* **Task statement**
Nothing but a number is expected: the count of lines in the data below that include "type".

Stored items

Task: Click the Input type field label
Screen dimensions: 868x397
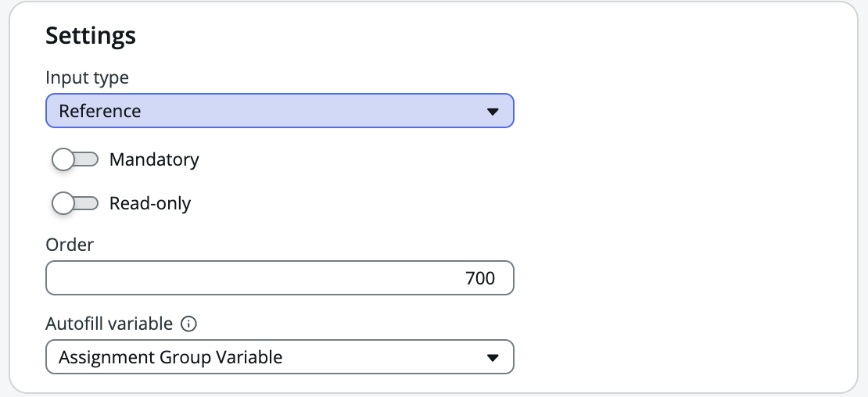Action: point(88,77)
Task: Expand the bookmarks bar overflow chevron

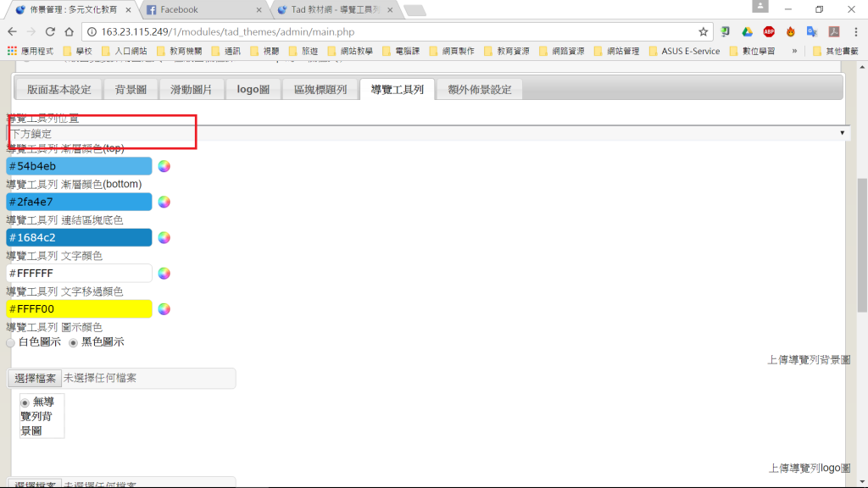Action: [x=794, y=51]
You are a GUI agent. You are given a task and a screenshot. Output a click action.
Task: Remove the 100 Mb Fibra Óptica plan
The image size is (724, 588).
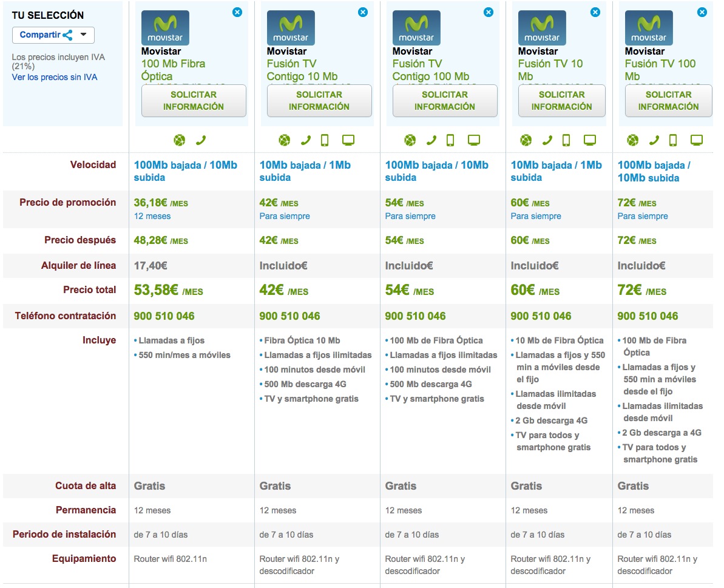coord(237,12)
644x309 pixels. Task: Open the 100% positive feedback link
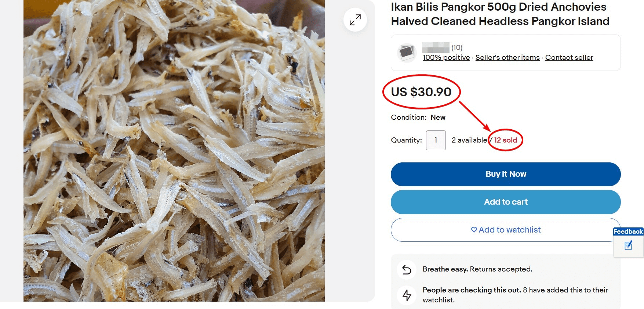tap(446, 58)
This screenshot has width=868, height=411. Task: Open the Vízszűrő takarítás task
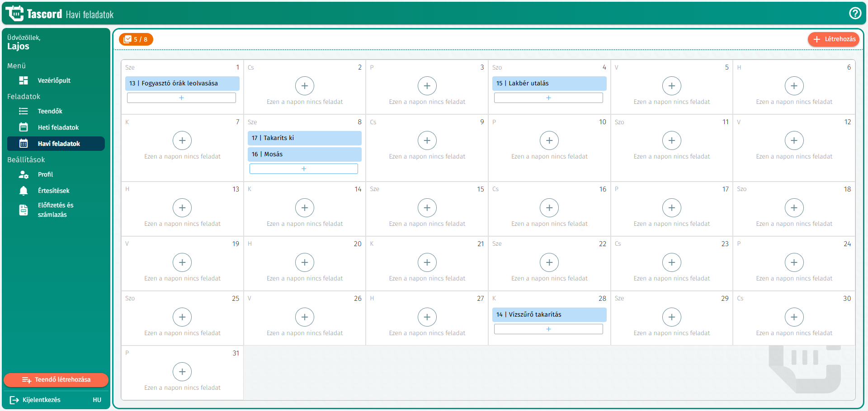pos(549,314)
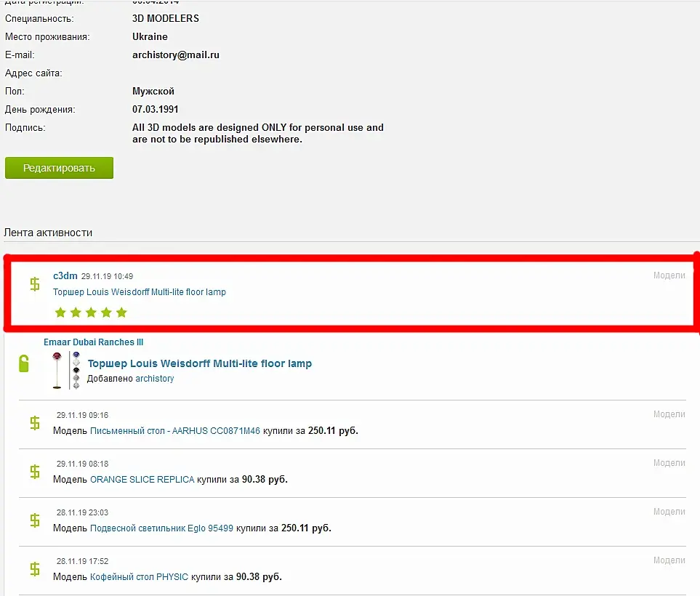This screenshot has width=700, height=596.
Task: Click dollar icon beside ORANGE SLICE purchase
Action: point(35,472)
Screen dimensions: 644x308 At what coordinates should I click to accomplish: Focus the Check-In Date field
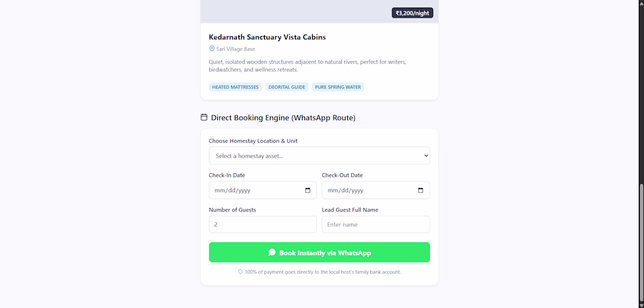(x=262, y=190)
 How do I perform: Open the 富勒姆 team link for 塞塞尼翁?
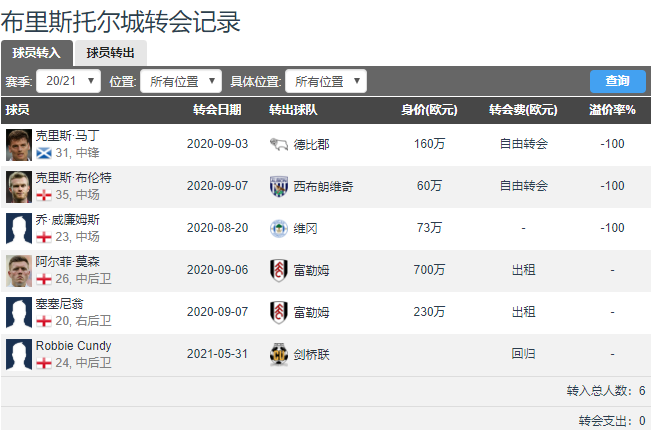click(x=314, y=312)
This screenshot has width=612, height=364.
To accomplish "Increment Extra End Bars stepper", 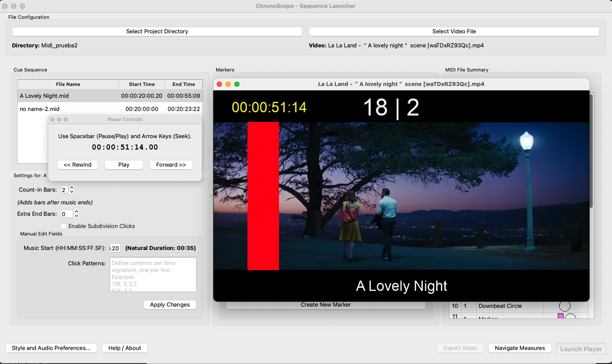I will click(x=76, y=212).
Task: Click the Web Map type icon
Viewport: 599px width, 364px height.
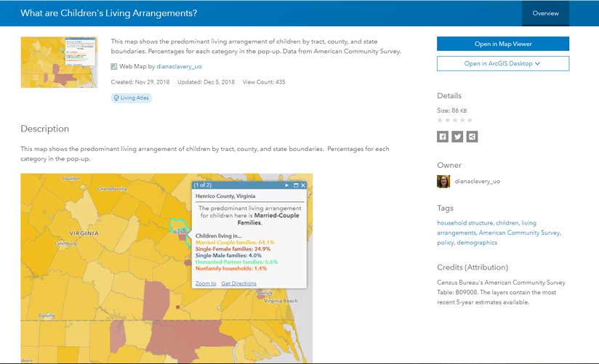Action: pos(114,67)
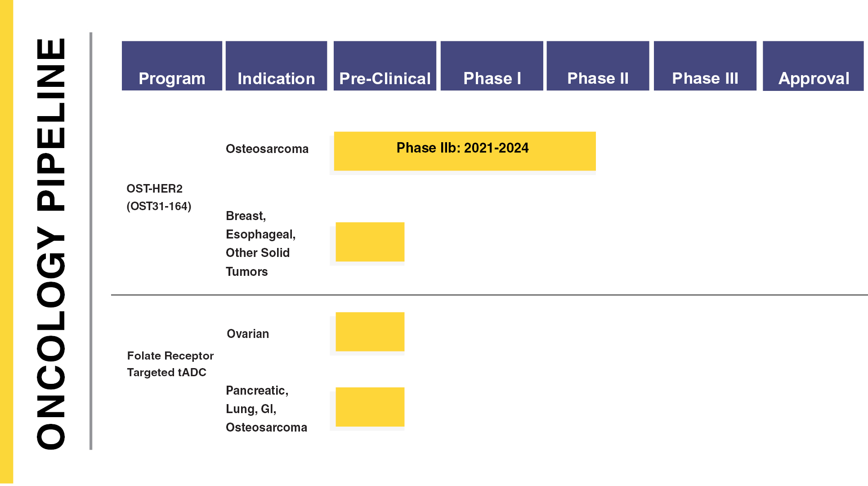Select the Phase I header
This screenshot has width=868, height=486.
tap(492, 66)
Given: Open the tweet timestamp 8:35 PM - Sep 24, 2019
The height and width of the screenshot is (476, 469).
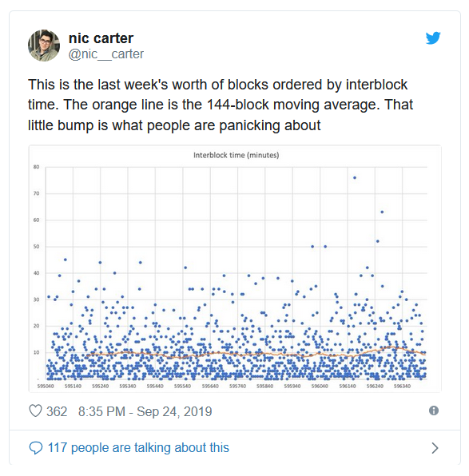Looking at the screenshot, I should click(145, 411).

* **Answer section**
2